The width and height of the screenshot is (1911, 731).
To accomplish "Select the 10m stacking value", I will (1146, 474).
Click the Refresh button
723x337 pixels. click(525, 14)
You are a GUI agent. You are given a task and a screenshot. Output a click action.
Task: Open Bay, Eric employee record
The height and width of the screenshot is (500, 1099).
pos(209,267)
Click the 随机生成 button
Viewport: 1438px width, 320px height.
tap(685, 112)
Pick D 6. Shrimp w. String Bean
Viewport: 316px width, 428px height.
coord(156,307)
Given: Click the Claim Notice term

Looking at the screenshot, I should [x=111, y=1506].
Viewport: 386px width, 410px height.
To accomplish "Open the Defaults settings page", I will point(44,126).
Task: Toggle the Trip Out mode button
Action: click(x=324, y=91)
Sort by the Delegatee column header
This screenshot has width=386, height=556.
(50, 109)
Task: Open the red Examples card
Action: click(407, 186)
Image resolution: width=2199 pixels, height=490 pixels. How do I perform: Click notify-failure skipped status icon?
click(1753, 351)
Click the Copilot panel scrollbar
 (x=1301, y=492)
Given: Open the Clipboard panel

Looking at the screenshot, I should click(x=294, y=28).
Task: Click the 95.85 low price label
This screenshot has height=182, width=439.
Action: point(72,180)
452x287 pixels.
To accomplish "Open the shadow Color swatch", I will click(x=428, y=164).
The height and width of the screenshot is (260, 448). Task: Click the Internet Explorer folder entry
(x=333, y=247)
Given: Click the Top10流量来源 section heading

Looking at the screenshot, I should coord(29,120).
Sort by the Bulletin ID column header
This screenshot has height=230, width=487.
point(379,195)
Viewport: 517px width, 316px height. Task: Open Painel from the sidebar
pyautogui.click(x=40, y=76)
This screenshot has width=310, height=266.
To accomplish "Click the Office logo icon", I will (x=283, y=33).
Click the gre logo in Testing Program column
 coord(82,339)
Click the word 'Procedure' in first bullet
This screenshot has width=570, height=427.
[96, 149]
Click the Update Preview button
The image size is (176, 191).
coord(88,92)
· · · · ·
**WHAT TO WORK ON**:
Write out every record again, exactly as it was written.

**RESPONSE TO THIS EXERCISE**:
The width and height of the screenshot is (1911, 731).
To accomplish "Select the 10m stacking value", I will (1146, 474).
Click the Refresh button
723x337 pixels. click(525, 14)
You are a GUI agent. You are given a task and a screenshot. Output a click action.
Task: Open Bay, Eric employee record
The height and width of the screenshot is (500, 1099).
pos(209,267)
Click the 随机生成 button
Viewport: 1438px width, 320px height.
tap(685, 112)
Pick D 6. Shrimp w. String Bean
Viewport: 316px width, 428px height.
coord(156,307)
Given: Click the Claim Notice term

Looking at the screenshot, I should [x=111, y=1506].
Viewport: 386px width, 410px height.
To accomplish "Open the Defaults settings page", I will point(44,126).
Task: Toggle the Trip Out mode button
Action: click(x=324, y=91)
Sort by the Delegatee column header
This screenshot has width=386, height=556.
(50, 109)
Task: Open the red Examples card
Action: click(407, 186)
Image resolution: width=2199 pixels, height=490 pixels. How do I perform: Click notify-failure skipped status icon?
click(1753, 351)
Click the Copilot panel scrollbar
 (x=1301, y=492)
Given: Open the Clipboard panel

Looking at the screenshot, I should click(x=294, y=28).
Task: Click the 95.85 low price label
This screenshot has height=182, width=439.
Action: point(72,180)
452x287 pixels.
To accomplish "Open the shadow Color swatch", I will click(x=428, y=164).
The height and width of the screenshot is (260, 448). Task: Click the Internet Explorer folder entry
(x=333, y=247)
Given: Click the Top10流量来源 section heading

Looking at the screenshot, I should coord(29,120).
Sort by the Bulletin ID column header
This screenshot has height=230, width=487.
point(379,195)
Viewport: 517px width, 316px height. Task: Open Painel from the sidebar
pyautogui.click(x=40, y=76)
This screenshot has width=310, height=266.
To accomplish "Click the Office logo icon", I will (x=283, y=33).
Click the gre logo in Testing Program column
 coord(82,339)
Click the word 'Procedure' in first bullet
This screenshot has width=570, height=427.
[96, 149]
Click the Update Preview button
The image size is (176, 191).
coord(88,92)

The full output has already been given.